### Exercise data
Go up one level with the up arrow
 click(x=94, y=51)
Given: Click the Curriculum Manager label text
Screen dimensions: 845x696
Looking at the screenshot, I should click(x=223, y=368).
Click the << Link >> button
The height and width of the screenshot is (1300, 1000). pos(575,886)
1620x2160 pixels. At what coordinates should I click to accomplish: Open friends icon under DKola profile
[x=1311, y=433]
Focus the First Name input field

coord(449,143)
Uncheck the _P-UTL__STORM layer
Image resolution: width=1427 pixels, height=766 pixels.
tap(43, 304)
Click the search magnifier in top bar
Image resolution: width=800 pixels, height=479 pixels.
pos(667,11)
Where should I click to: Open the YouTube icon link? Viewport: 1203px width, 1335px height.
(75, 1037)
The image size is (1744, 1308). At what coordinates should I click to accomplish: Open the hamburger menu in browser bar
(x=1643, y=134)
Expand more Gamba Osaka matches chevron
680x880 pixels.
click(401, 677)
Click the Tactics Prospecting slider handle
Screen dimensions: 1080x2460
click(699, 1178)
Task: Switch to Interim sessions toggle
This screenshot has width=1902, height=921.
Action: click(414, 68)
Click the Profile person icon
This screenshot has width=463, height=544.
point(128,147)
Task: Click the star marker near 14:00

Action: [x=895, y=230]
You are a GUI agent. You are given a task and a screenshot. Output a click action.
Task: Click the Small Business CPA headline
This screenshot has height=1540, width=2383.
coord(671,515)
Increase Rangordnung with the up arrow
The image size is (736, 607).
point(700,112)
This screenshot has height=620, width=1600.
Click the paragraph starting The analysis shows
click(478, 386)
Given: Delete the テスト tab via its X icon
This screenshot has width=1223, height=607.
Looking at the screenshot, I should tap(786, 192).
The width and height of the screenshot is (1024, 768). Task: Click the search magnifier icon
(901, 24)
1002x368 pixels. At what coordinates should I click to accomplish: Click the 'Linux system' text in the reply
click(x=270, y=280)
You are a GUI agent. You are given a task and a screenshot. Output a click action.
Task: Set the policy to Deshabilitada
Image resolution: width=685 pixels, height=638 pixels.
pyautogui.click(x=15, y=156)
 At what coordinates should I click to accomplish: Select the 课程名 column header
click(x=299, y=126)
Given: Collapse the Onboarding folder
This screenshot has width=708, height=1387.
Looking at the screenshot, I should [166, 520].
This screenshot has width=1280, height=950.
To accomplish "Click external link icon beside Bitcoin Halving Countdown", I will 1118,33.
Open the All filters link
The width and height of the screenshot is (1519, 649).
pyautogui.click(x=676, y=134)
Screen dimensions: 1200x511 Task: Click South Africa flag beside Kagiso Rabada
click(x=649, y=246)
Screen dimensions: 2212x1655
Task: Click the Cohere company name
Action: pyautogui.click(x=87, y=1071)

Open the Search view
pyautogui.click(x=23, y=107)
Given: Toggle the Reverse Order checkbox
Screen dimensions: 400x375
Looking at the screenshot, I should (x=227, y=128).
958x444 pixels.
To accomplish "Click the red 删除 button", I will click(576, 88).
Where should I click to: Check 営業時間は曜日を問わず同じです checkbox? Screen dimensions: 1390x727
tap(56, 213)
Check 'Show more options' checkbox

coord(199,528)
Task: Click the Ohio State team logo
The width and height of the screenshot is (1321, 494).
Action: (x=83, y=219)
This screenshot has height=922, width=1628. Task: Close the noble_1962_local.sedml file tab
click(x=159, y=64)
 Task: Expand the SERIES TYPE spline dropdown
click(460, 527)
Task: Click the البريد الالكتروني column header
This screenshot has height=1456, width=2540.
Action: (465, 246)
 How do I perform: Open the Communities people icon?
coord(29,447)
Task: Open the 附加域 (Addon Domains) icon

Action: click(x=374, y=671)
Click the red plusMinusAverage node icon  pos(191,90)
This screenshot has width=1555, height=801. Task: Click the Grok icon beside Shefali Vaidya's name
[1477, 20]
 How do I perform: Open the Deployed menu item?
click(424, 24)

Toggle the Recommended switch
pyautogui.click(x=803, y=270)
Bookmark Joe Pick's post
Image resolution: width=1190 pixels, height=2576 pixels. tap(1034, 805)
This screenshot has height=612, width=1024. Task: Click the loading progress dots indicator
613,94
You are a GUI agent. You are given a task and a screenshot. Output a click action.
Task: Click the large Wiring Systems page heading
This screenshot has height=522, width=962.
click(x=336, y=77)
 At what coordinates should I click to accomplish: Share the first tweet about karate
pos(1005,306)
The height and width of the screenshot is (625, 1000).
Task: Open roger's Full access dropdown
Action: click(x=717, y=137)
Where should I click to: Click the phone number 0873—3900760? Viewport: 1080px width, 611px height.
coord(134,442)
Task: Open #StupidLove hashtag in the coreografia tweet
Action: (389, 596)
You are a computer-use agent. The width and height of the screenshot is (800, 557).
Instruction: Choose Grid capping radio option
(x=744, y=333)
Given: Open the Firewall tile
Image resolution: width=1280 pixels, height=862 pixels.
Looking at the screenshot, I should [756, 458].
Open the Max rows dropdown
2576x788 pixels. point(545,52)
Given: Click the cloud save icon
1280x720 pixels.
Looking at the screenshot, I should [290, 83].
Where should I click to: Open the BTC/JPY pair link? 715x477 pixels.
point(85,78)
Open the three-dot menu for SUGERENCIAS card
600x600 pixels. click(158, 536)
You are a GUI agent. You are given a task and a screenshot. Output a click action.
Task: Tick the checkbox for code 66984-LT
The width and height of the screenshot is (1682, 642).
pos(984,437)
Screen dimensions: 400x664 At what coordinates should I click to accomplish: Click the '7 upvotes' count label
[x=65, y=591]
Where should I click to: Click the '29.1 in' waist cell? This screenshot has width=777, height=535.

### Task to carry out
The required output is the exact sequence of lines from the one containing "Open the Max rows dropdown" through the end of the listing, both endpoints included.

### Solution to the problem
Open the Max rows dropdown
2576x788 pixels. point(545,52)
Given: Click the cloud save icon
1280x720 pixels.
Looking at the screenshot, I should [290, 83].
Where should I click to: Open the BTC/JPY pair link? 715x477 pixels.
point(85,78)
Open the three-dot menu for SUGERENCIAS card
600x600 pixels. click(158, 536)
You are a GUI agent. You are given a task and a screenshot. Output a click action.
Task: Tick the checkbox for code 66984-LT
The width and height of the screenshot is (1682, 642).
pos(984,437)
Screen dimensions: 400x664 At what coordinates should I click to accomplish: Click the '7 upvotes' count label
[x=65, y=591]
Where should I click to: Click the '29.1 in' waist cell? This screenshot has width=777, height=535.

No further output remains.